Mostly, though, I expanded on a line of thought that has been bothering me lately. This past year was by far the most difficult year of my life, and part of it was that I realized that leaving the nest stripped me of a major part of my identity. For my entire life, I had been with my parents, a unit to their whole, but suddenly I was the independent unit and (not to get all hokey and psycho-analyze myself or anything) but I think it caused a fairly major identity crisis. To this end, my immediate to-do list revolves around things that I can do in the next two weeks to make my life feel more purposeful and more like my own. I pledge to:

  • I am determined to get out my debt mess and start managing money as Suze Orman would like me to. Seriously, Suze Orman is who I want to be when I grow up. Her motto of "People first, then money, then things," is brilliant and I've decided to put it as one of my life affirmations on my fridge when I get back to life in the city. I hope I didn't just break some copyright law or something...
  • I am determined to lose weight. MUST, MUST, MUST lose weight. I downloaded the Weight Watchers iPhone app and then joined the program, but haven't gone to a meeting yet. I've done it, with limited success, in the past, but I know it does work. Favorite Cousin-In-Law has lost an astonishing amount of weight.
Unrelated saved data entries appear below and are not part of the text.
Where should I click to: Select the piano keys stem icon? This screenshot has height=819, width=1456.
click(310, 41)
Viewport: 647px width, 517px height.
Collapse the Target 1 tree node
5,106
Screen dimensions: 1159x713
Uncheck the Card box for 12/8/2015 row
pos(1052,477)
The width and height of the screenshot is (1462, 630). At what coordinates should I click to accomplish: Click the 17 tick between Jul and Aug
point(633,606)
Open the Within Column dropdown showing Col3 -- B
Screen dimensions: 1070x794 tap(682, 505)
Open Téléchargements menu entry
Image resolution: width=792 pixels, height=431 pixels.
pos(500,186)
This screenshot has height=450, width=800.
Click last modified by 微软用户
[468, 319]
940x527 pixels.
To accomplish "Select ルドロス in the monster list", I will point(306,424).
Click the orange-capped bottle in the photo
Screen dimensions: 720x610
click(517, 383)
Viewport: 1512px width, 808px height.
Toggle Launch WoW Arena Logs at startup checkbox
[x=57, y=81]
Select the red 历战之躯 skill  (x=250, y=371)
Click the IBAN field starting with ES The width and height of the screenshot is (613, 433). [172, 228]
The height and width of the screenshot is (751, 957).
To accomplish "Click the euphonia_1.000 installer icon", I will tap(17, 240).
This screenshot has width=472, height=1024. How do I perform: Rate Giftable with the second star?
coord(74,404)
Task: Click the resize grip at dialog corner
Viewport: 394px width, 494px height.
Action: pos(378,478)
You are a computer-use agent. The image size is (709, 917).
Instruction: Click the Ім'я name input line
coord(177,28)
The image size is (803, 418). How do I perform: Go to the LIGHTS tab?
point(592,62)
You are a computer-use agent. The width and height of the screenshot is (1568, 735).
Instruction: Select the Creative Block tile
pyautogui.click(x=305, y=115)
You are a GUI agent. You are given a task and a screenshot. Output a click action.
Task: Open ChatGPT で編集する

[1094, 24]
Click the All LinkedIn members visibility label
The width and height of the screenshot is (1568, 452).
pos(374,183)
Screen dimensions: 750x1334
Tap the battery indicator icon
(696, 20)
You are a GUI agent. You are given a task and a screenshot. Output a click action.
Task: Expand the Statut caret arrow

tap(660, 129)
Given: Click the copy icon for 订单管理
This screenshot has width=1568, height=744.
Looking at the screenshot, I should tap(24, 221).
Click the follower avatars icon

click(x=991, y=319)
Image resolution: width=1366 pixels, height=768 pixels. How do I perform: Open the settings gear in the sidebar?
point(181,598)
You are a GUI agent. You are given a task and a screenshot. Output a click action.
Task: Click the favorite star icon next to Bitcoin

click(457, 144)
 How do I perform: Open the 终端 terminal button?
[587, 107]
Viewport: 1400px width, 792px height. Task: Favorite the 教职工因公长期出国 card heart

She has three kids and a husband, while I am only responsible for Dog Child, so there's really no excuse for why I don't have the time or energy to do it.
  • I am determined to get a significant amount of work done over the summer. I have a very long list, and it's just possible that it's unattainable right now (since it's already June 7th and I've done nothing on it so far...) but I am determined to try.
  • I am currently about a third of the way through Wicked, which is an awesome book. I will post a full review as soon as I'm finished. Reading non-school related items has been a goal of mine for a while, since I believe that it encourages creativity and a more balanced life.
  • I have also decided to get back into my old hobbies. I was really into photography and drawing in high school, but I haven't touched either in a long time. I also learned to knit with Cousin-In-Law but haven't done that either lately, while she has an Etsy store. Etsy could be a good way to make some more money to supplement my meager student income.
  • After a recent move, my apartment looks like a nuclear bomb hit it. I've been scouring the internet for organizational design ideas, which I promise to share.  
Rediscovering my hobbies, getting work done, organizing my apartment, and consciously trying to become more balanced are lofty ideals, I know, but they are all steps to my ultimate goal: creating a grown-up version of myself who is someone that is a whole, complete person, independent of what the rest of the world says.